Extracted text
((
Wednesday, April 27, 2022

Indiana Victims Appeal Adverse Ruling

By Walter F. Roche Jr.

Charging that the Feb. 22 decision by an Elkhart Superior was simply wrong, lawyers for some 80 Indiana victims of the 2012 fungal meningitis outbreak are asking the state Court of Appeals to allow them to appeal that adverse ruling.
Stating that the claims of the victims have already been pending for years, the motion notes that many of them are elderly.
In addition the motion filed by attorney Douglas Small states that parallel cases by other outbreak victims in St. Joseph County Court are moving in the opposite direction. An appeal is necessary to resolve several issues including "the conflicting state court orders."
The Elkhart victims, like others, were injected in their spines and other joints with a steroid, preservative free methyl prednisolone acetate, that was contaminated with a deadly fungus at the Orthopedic and Sports Medicine Center (ASC).
))
[Saved entries]
((
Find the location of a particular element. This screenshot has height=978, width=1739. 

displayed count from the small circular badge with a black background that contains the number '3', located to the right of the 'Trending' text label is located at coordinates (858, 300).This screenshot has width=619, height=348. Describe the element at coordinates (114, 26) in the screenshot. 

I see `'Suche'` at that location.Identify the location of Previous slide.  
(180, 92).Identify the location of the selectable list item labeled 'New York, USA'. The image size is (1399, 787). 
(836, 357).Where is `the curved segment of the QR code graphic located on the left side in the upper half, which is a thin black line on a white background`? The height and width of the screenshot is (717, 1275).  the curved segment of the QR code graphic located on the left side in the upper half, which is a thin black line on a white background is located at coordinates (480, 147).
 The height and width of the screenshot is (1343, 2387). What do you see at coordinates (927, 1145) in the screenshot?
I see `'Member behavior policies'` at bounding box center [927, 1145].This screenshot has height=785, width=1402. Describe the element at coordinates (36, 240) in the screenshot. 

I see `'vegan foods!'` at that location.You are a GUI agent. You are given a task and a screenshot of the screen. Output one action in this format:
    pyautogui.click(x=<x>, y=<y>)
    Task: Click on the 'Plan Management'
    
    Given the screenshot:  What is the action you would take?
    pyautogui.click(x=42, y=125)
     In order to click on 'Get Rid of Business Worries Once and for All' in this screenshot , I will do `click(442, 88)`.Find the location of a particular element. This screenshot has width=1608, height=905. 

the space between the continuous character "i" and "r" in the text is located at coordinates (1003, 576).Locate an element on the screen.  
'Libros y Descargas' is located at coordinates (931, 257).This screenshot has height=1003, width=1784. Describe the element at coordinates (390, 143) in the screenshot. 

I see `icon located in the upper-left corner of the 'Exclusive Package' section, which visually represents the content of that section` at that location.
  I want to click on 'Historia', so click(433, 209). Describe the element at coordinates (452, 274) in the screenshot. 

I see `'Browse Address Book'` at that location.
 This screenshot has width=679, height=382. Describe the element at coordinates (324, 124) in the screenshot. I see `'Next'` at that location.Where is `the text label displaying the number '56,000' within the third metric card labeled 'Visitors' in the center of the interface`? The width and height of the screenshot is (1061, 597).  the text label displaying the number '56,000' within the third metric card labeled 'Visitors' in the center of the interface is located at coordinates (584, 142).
))
Task A
List every date or year that appears in the article about the Indiana victims' appeal.
Task B
Reproduce word for word the passage of the article about the Indiana victims' appeal between "Indiana Victims Appeal" and "them are elderly.", inclusive.
Answer from the article alone, without relying on the saved entries.

Output A
- Wednesday, April 27, 2022
- Feb. 22
- 2012

Output B
Indiana Victims Appeal Adverse Ruling

By Walter F. Roche Jr.

Charging that the Feb. 22 decision by an Elkhart Superior was simply wrong, lawyers for some 80 Indiana victims of the 2012 fungal meningitis outbreak are asking the state Court of Appeals to allow them to appeal that adverse ruling.
Stating that the claims of the victims have already been pending for years, the motion notes that many of them are elderly.